Crystal structure, vibrational and chemical properties and phase transitions in Glycyl-DL-Aspartic acid and Glycyl-DL-Aspartic acid monohydrated.

In this paper, the structural and vibrational analysis of the dipeptides glycyl-DL-aspartic acid hydrate (H-Gly-DL-Asp-OH.H2O) crystal, with P1 (C11) triclinic symmetry and glycyl-DL-aspartic acid (H-Gly-DL-Asp-OH) crystal, with Cc space group (C4s) monoclinic structure, were studied. The crystallographic structures of these molecules were determined by single-crystal X-ray diffraction. Changes in the powder X-ray diffraction patterns of H-Gly-DL-Asp-OH.H2O as a function of the temperature were recorded. After 403 K, the water molecule detaches itself from H-Gly-DL-Asp-OH.H2O, causing its symmetry to change from triclinic to monoclinic. The normal modes of vibration were analyzed through calculations based on Density Functional Theory (DFT) using the B3LYP functional with the Gaussian bases 6-311++G (d,p) and potential energy distribution (PED) analysis. These results, together with literature data and Raman and infrared (IR) spectroscopy measurements, allowed the identification of the various vibrational normal modes.
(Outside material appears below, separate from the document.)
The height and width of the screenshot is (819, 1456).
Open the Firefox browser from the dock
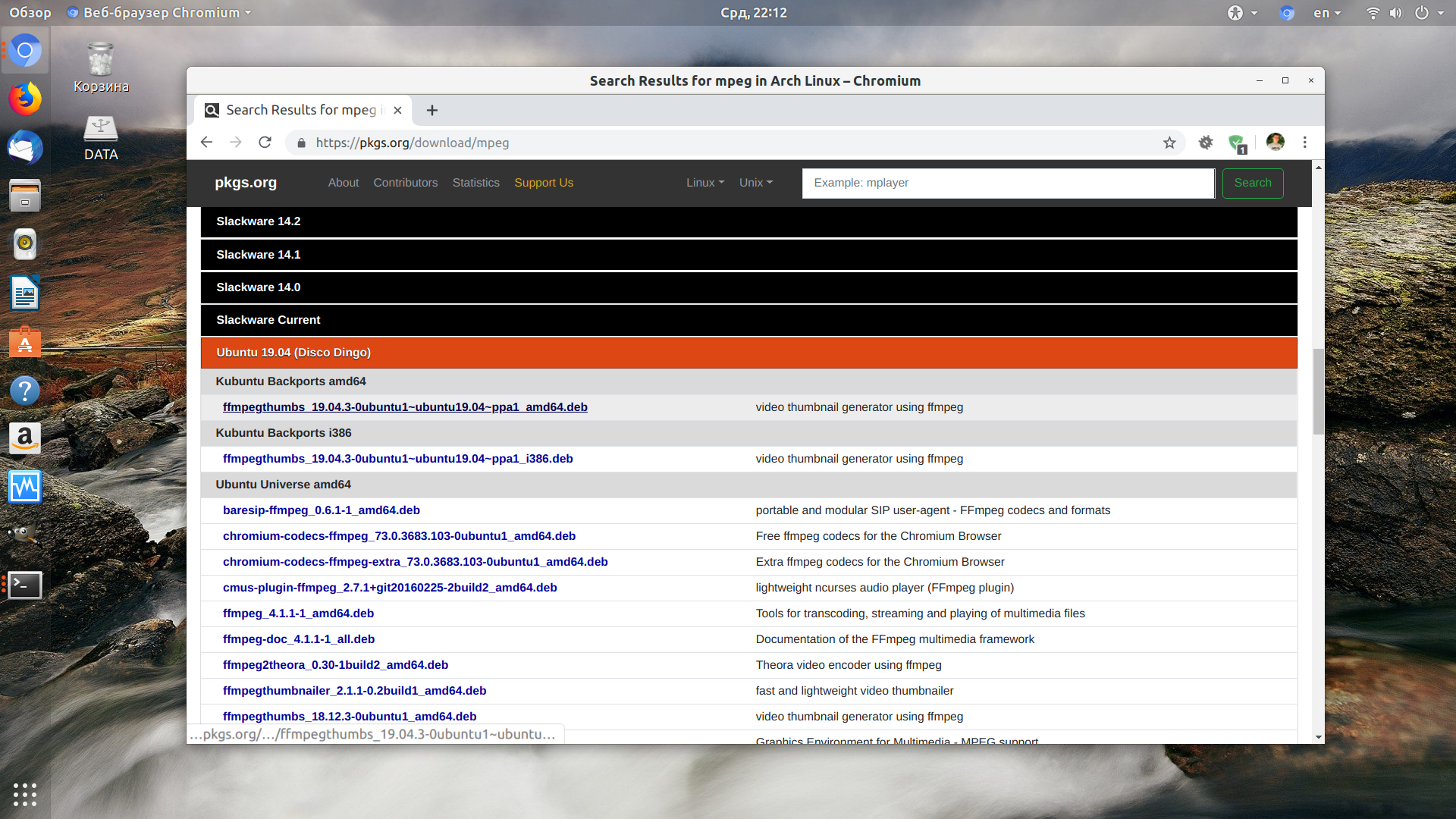click(x=25, y=99)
Furthermore, the effect of high pressure on H-Gly-DL-Asp-OH.H2O was studied by Raman spectroscopy experiments. The results obtained from the Raman spectra at high pressures indicate changes around 2.1 and 4.5 GPa, such as the disappearance, splitting and emergence of some modes, as well as discontinuities in the evolution of wavenumbers of several normal modes of vibration. Such changes involved modes localized in the region of external modes, while others involved molecular backbone modes and modes that participate in hydrogen bonding. The changes were related to small conformational changes associated with H bonds and small deformations in hydrated dipeptide molecules.